2Tim. 1, 1-9
Sal. 95
Lc. 10, 1-9
Sal. 95
Lc. 10, 1-9
Si ayer celebrábamos la fiesta de la conversión de san Pablo, hoy celebramos la memoria de dos discípulos queridos de Pablo, Timoteo y Tito, y a los que dirige cartas que conservamos en el canon del Nuevo Testamento.
Timoteo, que procedía de Listra, hijo de padre griego y madre judía, acompañó a Pablo desde su segundo viaje y estuvo con él como compañero inseparable y a quien le confió misiones importantes. En más de una ocasión compartió hasta prisión con el apóstol que en la carta a los Filipenses da un precioso testimonio llamándolo su hijo muy querido. Esta segunda carta de la que hoy escuchamos los primeros párrafos fue escrita estando Pablo en prisión, y ya probablemente Timoteo al frente de la Iglesia de Éfeso.

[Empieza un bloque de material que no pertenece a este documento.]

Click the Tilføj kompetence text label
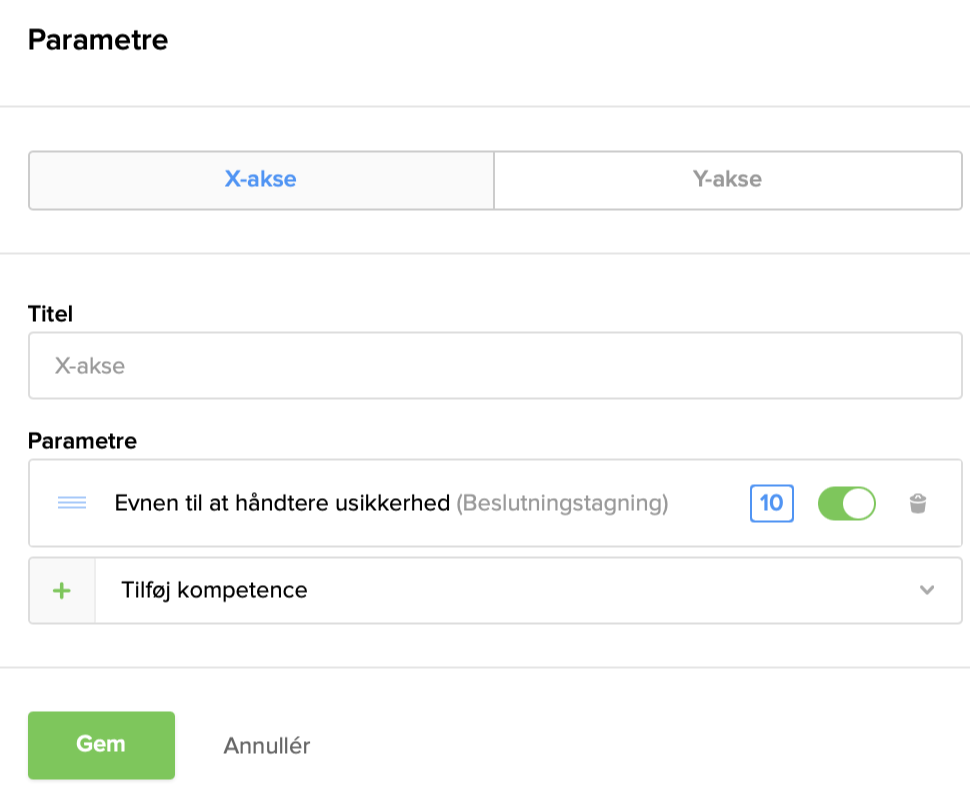970x790 pixels. [214, 590]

Tito, de origen pagano, fue convertido a la fe por Pablo, que lo llama verdadero hijo en la fe común, y también acompañó a Pablo y que le confía diversas misiones y que la tradición nos lo sitúa al frente de la comunidad de Creta cuando le escribe la carta.
Hemos leído, como decíamos, los primeros párrafos de la segunda carta a Timoteo, donde vemos que el apóstol se hace todo elogios de la fe de Timoteo, así como la de su madre Eunice y su abuela Loida. ‘Guardo el recuerdo de la sinceridad de tu fe’, le dice el apóstol. Y después de recordarle que ‘Dios no nos ha dado un espíritu de temor, sino de fortaleza, de amor y de ponderación’, le invita a la fidelidad ‘con la confianza puesta en el poder del Señor’, y continuará diciéndole ‘no te avergüences de dar testimonio de nuestro Señor…, sino toma parte en los duros trabajos del evangelio según la fuerza que Dios te dé’. ¿Dónde nace esa confianza y esa fortaleza? ‘Dios nos ha salvado y nos ha dado una vocación santa, no por nuestras obras, sino por su propia voluntad y por la gracia que nos ha sido dada desde la eternidad en Jesucristo’.
Podemos escuchar esa invitación como dicha a nosotros. Invitación a la fidelidad, a dar testimonio, a mantenernos firmes en nuestra fe y en nuestro amor. No nos faltará la gracia del Señor. El ha prometido estar con nosotros hasta el final de los tiempos, nos concede el don de su Espíritu, que es Espíritu de fortaleza. La gracia del Señor nos acompaña. Muchos serán los embates de las tentaciones o de un mundo adverso, pero nuestra fortaleza está en el Señor.
Ese testimonio de nuestra fe que hemos de dar cada día hasta en las cosas más pequeñas. Ese testimonio de nuestra fe que se traduce en paciencia en las adversidades, en detalles sencillos de amor y de amistad con los que nos rodean, en una palabra buena y alentadora para el que está a nuestro lado y quizá está pasando por una mala situación.
Tenemos tantas ocasiones de mostrar nuestra fe, de dar testimonio de que Dios lo es todo para nosotros. Un testimonio de nuestra fe que daremos también con la manifestación de nuestra religiosidad de una forma sencilla pero convencida. Un testimonio con nuestra oración que hemos de saber hacer no solo por nosotros sino también por los demás, por aquellos que más lo necesiten.
En el evangelio hemos escuchado el envío de los discípulos a anunciar la Buena Nueva del Reino y a llevar la paz. Sintámonos enviados nosotros también con ese testimonio de creyentes que damos a nuestro mundo. Pero invita el Señor a que oremos para que el dueño de la mies envíe operarios a su mies, porque es abundante y los obreros pocos. Bien sabemos que la oración por las vocaciones ha de estar siempre muy presente en nuestro corazón. Una oración que hacemos acompañada con el ofrecimiento de nuestra vida, de nuestros sufrimientos y debilidades. Todo eso que es nuestra vida, en la precariedad y debilidad de los muchos años, no es algo inútil sino muy valioso si sabemos hacer ofrenda de nuestra vida al Señor. Seamos capaces de ofrecer todo eso en oración por las vocaciones.